問題: 哲学の復興をめぐる対話の抜粋を、最後の文の後から書き継げ。

───── 抜粋 ─────

私も新聞広告で、“哲学”という言葉がキャッチコピーとして
こんなに大きく出ていたのを見るのは初めてです。
こんなに哲学が注目されたのは、本当に久しぶりですね。」
K:「10年ほど前に『ソフィーの世界』という哲学入門の
本が売れたことはありましたが…」
塾長:「あれは、いわゆる教養としての哲学だし、
外国(北欧)で始まった小ブームだから全く違う事態です。」
K:「これは、なにを意味しているのでしょうか。」
塾長:「やはり時代が混迷しているからでしょう。
この21世紀という新たな混迷の時代に人間はどう生きたらよいのか、
そこが問われているのです。
もっともギリシャで始まった西洋の哲学は20世紀までしか効力をもたないだろう
とも言われていますが。」
K:「一方で今、脳科学が盛んですが、
哲学はそのアンチテーゼとして、
注目されているような気がします。」
塾長:「そうですね。
哲学の専門家たちは今まで脳科学の世界には比較的寛大だったんです。
もっとはっきりいえばあんまり相手にしてなかったんです。それが空前の脳ブームで、
“脳が分れば心の世界が分る”、
“脳を鍛えればこんなに頭がよくなる”
なんてあんまり軽薄にいわれ出したんで、ちょっと真面目に哲学の側からも
見解を出すようになったんです。」
K:「そのひとつが、先日塾長がいっていた日本哲学会編の雑誌
“哲学”(No59)での共同討議“脳科学と心”ですね。」
塾長:「今回の岩波講座哲学でも第一回配本は“心/脳の哲学”なんです。
簡単にいえば、脳還元主義(脳科学ブーム)を信じている哲学者は
ほとんどいないんです。
つまり、K君がいうように、今回の“哲学の復興”には二つの問題が含まれています。
ひとつは単純に混迷の時代の中で、人々は哲学を通して、生きている叡智、
直観知を取り戻そうとしているのです。
現代は環境問題をはじめ、いろいろ危ない問題がありますが、
それらを察知する根本的な直観力がないことに人々は気づき出したわけです。」
K:「それはつまり、過剰な思考を引き起こす頭脳を相対化し、
効率一辺倒の現代知を見直す、ということですね。」
塾長:「それがふたつ目の問題です。
厖大な量の知の情報に現代人は押し流されています。
それが、数学や科学に裏付けられているという。
ところが、その結果がサブプライムローンの破綻です。
これはどこかおかしいんじゃないかと人々は思い出したんです。」
K:「現代の知がどこかで狂ってしまっているような気がしますね。」
塾長:「その知を見直す上で、最近読み直した本があります。
“プリンストン高等研究所物語”という本です。

───── 提供データ ─────

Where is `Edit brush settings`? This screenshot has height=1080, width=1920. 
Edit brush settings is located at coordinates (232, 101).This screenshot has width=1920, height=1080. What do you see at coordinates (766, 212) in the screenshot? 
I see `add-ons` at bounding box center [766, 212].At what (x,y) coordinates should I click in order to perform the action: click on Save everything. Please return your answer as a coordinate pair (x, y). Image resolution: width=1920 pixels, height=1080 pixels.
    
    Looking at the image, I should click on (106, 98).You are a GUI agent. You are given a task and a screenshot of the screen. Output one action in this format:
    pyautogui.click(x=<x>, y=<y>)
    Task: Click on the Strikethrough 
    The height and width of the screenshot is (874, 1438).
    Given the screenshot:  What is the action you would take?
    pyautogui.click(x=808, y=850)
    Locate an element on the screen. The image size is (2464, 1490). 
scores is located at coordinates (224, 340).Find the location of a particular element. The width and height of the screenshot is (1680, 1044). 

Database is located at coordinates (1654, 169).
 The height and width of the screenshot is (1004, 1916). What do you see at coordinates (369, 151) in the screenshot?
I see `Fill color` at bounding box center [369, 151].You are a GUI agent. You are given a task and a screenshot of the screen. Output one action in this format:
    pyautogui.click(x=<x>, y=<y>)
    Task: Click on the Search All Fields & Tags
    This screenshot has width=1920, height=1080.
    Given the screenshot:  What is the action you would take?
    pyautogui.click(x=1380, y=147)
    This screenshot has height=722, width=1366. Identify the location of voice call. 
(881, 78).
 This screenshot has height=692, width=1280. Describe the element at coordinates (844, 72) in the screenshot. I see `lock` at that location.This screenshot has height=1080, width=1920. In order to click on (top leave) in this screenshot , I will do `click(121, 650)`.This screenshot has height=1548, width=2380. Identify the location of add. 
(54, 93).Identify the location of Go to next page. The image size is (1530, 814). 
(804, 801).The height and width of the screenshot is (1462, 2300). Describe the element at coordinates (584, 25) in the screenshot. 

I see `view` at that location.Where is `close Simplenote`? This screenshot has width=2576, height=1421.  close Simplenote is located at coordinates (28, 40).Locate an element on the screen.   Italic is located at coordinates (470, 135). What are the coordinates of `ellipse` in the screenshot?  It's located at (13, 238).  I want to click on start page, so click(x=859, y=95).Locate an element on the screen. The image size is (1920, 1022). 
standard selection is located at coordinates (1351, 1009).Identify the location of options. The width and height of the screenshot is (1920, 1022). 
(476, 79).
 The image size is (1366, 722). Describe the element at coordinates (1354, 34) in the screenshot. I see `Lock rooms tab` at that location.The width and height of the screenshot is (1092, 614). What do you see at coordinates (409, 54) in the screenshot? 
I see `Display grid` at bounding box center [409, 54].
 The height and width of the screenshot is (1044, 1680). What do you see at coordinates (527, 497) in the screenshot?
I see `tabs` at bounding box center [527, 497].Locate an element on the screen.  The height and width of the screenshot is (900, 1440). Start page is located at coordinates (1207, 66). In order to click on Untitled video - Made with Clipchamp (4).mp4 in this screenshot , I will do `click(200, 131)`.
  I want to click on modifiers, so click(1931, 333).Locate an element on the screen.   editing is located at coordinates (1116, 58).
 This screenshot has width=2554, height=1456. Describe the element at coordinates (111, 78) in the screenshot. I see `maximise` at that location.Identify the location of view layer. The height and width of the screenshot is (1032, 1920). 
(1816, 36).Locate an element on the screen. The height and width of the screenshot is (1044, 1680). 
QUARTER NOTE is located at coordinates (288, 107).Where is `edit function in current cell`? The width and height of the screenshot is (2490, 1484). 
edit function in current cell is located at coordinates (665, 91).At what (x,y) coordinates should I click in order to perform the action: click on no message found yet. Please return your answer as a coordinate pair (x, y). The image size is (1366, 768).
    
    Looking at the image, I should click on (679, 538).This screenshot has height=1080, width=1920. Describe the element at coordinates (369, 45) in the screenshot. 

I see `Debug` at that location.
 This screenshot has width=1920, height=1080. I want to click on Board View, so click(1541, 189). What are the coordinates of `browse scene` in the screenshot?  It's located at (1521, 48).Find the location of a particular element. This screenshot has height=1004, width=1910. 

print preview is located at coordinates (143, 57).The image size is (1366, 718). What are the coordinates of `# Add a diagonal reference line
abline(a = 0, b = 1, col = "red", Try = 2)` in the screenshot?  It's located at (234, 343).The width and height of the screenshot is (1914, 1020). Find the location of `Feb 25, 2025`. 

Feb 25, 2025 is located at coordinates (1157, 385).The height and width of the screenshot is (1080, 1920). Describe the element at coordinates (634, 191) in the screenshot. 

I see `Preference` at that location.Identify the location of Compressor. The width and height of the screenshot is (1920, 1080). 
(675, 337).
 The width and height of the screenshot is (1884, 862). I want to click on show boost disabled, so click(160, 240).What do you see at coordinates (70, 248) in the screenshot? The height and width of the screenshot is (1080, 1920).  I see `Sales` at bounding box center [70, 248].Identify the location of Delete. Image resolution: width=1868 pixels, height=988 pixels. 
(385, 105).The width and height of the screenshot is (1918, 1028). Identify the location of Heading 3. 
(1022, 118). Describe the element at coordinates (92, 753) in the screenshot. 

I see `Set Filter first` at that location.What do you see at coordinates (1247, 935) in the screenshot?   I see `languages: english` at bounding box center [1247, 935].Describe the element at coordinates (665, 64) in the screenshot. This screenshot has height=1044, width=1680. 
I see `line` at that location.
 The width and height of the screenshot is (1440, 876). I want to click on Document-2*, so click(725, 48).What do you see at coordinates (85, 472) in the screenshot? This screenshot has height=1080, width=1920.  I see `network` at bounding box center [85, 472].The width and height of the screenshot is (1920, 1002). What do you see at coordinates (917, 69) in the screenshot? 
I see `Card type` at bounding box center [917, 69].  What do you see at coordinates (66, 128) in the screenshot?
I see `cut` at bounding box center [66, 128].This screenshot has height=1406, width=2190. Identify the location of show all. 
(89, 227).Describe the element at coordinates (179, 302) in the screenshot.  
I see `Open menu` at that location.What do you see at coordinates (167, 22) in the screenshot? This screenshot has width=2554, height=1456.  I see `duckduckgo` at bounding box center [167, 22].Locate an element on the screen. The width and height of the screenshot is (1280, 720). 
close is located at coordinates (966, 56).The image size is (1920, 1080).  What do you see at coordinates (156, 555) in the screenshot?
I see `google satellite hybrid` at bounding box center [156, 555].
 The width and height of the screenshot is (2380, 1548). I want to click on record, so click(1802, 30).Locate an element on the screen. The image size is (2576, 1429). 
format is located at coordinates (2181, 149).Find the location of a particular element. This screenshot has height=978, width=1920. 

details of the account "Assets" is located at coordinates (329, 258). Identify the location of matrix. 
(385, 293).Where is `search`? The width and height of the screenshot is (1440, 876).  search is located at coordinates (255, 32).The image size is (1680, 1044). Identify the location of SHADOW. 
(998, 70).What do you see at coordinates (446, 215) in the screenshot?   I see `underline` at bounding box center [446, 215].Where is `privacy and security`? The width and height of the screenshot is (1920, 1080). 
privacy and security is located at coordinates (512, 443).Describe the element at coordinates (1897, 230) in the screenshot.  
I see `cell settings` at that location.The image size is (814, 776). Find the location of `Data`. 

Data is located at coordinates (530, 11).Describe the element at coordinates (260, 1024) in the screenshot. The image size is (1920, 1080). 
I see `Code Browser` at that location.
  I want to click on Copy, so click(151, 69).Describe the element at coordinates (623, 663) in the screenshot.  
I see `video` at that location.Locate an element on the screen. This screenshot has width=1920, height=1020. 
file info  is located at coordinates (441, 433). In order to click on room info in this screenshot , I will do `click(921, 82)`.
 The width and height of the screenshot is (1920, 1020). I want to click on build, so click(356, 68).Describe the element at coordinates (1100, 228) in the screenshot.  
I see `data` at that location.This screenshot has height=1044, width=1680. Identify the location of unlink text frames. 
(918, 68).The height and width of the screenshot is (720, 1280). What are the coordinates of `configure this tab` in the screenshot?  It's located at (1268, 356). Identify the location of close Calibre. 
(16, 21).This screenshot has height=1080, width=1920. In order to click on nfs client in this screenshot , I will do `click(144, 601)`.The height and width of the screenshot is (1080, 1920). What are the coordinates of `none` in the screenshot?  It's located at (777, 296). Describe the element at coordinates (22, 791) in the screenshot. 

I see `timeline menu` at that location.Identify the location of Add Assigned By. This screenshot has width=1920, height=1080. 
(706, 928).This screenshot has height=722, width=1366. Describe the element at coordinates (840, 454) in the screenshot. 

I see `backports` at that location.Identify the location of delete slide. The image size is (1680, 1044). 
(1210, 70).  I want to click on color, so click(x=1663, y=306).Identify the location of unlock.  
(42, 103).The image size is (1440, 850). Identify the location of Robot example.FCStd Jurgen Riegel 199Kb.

─────

解答:
アインシュタイン、オッペンハイマー、ゲーデルといった、
20世紀を代表するとびきりの天才科学者、数学者が集ったところが、
プリンストン高等研究所(Institute for advanced study = IAS
(おそらく、20世紀半ばで地球上で一番頭のいい人たちが集っていた研究所))です。」
K:「名前を聞いただけで、わくわくしてきます。」
塾長:「その並の天才ではない、特別な天才たちが集った
1940,50年代のプリンストン高等研究所では、
純粋な知の世界“プラトン的な世界”を追及していたんです。
いわゆる実学は、まったく行われませんでした。
実験室すらありませんでした。
そこでは、数学および理論物理学が、
最高のものとされたのです。
例外としては、詩人のT.Sエリオットも招聘(しょうへい)されていました。
そこにフォン・ノイマンが登場するのです。」
K:「あのコンピューターを開発したノイマンですか。」
塾長:「ええ。でもコンピューターを作ろうとした時、
ノイマンは数学者たちにさんざんバカにされました。」
K:「コンピューターは、ただ足し算の計算をする機械じゃないか、
というわけでしょうか。」
塾長:「そういうことです。
なにせ当時の天才数学者たちといえば、
自分で独自の計算をする変人ばかりですからね(笑)。
しかし、当時の時代背景として、
ソ連の爆弾を察知するために、
厖大な計算をする必要があったのです。
そしてプリンストン高等研究所でコンピューターの研究を
行うかどうかの是非を判断する、評議会がもたれたのです。
評議会では、ノイマンがその必要性を主張しました。」
K:「主張の内容は?」
塾長:「ノイマンは、コンピューターは単なる道具としての機械ではない。
コンピューターは数字という情報を厖大な量を集めて処理する。
例えば、天気を予測するには初等数学では計算できない。
複雑な数式をいくつも限られた時間内に計算しなければならない。
明日の天気を予測する計算を一週間後に出してもしょうがないだろうと。
要するに、“情報量は知である”と主張したのです。
これはまさしく現代を言い表しています。
量が質に転化する。
会社でも国家でも大きい方が勝つ、というわけです。
これがコンピューターの出現によって到来した現代の知のあり方なのです。
企業の合併等も同じ理屈です。
昔はソニーでもホンダでも、
独自で決定的なモノを作ったわけですが、
今のモノづくりは資本にものをいわせた総合力の勝負、
情報という知の組み合わせですから。」
K:「まさしく“コンピューターの時代”ですね。」
塾長:「量がすべて、大きさがすべて、そしてカネがすべて。
そういう時代ですね。」
K:「僕は先週インドに行ってきて、
日本に帰って早々、NHKスペシャルの
インド特集を見ました。
僕が実際に見てきた圧倒的に広い、牛がいっぱいいる
インドの農村に、どんどんコンピューターが導入されているのを、
その番組で見たのですが、とても印象的でした。」
塾長:「そうですね。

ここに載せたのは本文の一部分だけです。